With that said I am not too ashamed to admit “The Three Stooges” do it for me every time. There is something awful (but absolutely hysterical) about Moe slapping Larry. If this sort of thing happened in real life I would be appalled. I am getting the giggles merely thinking about “Disorder in the Court”, a classic farce guaranteed to make me guffaw.
A pie in the puss is a perfect panacea. “What’s up, doc?” has a classic pie-fight for no good reason other than pie-fights are hilarious. This one is particularly choice for it takes place at a snotty cocktail party; the sophistos get their comeuppance.* Speaking of “What’s up, doc?” I start to squeal whenever the large glass plate is brought onto the car chase scene. Everybody instantly knows it is there for only one reason: to be smashed. It is merely a question of when and how. I shan’t spoil it. Go see it.
I think Monty Python has done more good for the treatment of depression than Prozac. There are too many examples from which to choose. Many if not all the scenes from “Holy Grail” are sufficient to chase away the blues. Take half a sketch of “Castle Anthrax” and a full dose of “The Black Knight” every 8 hours as needed until you cheer up.
My medicine cabinet of movies isn’t all crude and rude. I have some more sophisticated remedies for melancholia. For thems unfamiliar with “Cabaret” this dark and disturbing film has within it a marvelously funny scene of a polite English lesson tea party devolving from pleasant conversation into a discussion on syphilis.
I am curious to hear from Spo-fans ‘what’s funny’ to you and what makes you smile.
*Again it brings up the point why on earth does a hoity-toity cocktail reception happens to have an endless supply of meringue pies on hand.
I recently updated the tunes in the phone only to discover there is a lot of unheard music. There are several songs and albums purchased that became forgotten or unaddressed. When I want some music, I am turning to the tunes I’ve heard countless times before. Oh-oh. What is happening to my vows of ‘new and adventuresome over staid-old” and “open a new door every day”? I am turning into an old person who slowly narrows down his ways and preferences. Soon I will one of The Ancient Ones who will only eat from three items and wears the same shirt despite having a full larder and wardrobe.
It’s a new month (rabbit!) ; it is a good time to do new and adventuresome things to expand my mind and world. I can start by listening to these un-played lovelies.
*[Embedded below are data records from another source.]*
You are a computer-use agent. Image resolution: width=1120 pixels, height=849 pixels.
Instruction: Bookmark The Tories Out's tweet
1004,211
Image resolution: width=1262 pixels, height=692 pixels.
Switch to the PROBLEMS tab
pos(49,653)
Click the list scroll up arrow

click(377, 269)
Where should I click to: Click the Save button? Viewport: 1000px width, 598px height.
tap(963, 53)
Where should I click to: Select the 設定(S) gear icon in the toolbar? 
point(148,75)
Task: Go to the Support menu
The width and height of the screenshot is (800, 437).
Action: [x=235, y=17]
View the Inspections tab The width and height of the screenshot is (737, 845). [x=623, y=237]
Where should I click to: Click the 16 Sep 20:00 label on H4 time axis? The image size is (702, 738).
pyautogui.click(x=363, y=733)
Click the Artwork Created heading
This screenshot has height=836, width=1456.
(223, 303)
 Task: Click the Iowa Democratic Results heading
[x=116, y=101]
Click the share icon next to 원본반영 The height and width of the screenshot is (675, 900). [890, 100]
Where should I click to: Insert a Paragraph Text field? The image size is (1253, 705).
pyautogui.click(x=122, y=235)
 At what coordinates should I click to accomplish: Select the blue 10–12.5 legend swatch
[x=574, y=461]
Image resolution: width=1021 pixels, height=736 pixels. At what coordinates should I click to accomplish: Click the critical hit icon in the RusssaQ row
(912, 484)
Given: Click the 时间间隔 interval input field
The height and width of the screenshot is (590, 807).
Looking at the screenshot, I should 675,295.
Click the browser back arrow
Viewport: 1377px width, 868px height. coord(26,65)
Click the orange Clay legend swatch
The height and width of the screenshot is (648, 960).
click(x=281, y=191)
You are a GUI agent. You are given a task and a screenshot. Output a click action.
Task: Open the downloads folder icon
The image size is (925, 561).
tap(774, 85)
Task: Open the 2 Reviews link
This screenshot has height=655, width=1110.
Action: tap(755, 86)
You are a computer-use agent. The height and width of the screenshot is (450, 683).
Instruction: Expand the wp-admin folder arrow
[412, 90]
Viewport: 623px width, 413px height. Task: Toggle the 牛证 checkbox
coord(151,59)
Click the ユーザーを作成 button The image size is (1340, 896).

Some of them I don’t even recognize, which makes me wonder if Someone bought them or I am losing my memory.
I’ve learned the wisdom of putting down a book if it is not holding my interest, but music is more complicated. New music often makes me bristle slightly out of exposure to something unfamiliar. A few listens allow me to get over the ‘shock’ and focus on the lyrics, form, and nuances. Music is challenging as I tend to put it on as background to other tasks. Familiar music compliment chores like Gouda and whisky.* In contrast novelty tunes distract and require my full attention. I have to make time to sit still, listen, and not do anything else to truly evaluate a new melody – and when do I have time for that? I know a music critic who purposely puts on as background the music he is going to inspect. He plays it that way for a few times. Only then does he sits down with it ‘face to face’ as it were to truly listen to it.
There is no lack of tunes in the ITunes for me to inspect. The range is vast from Jethro Tull albums (the early years) to opera (La Rondine). There is even some goddess-diva albums of Kate Bush and Enya to encounter. If I stick to my resolve I won’t have to listen to anything familiar for a month.
After that I can work on reversing the dinner menu which has narrowed down to 3-4 quick dishes or Pei Wei carryout.
*Really. Try it sometime. It is the food of the gods – or at least the demi-gods.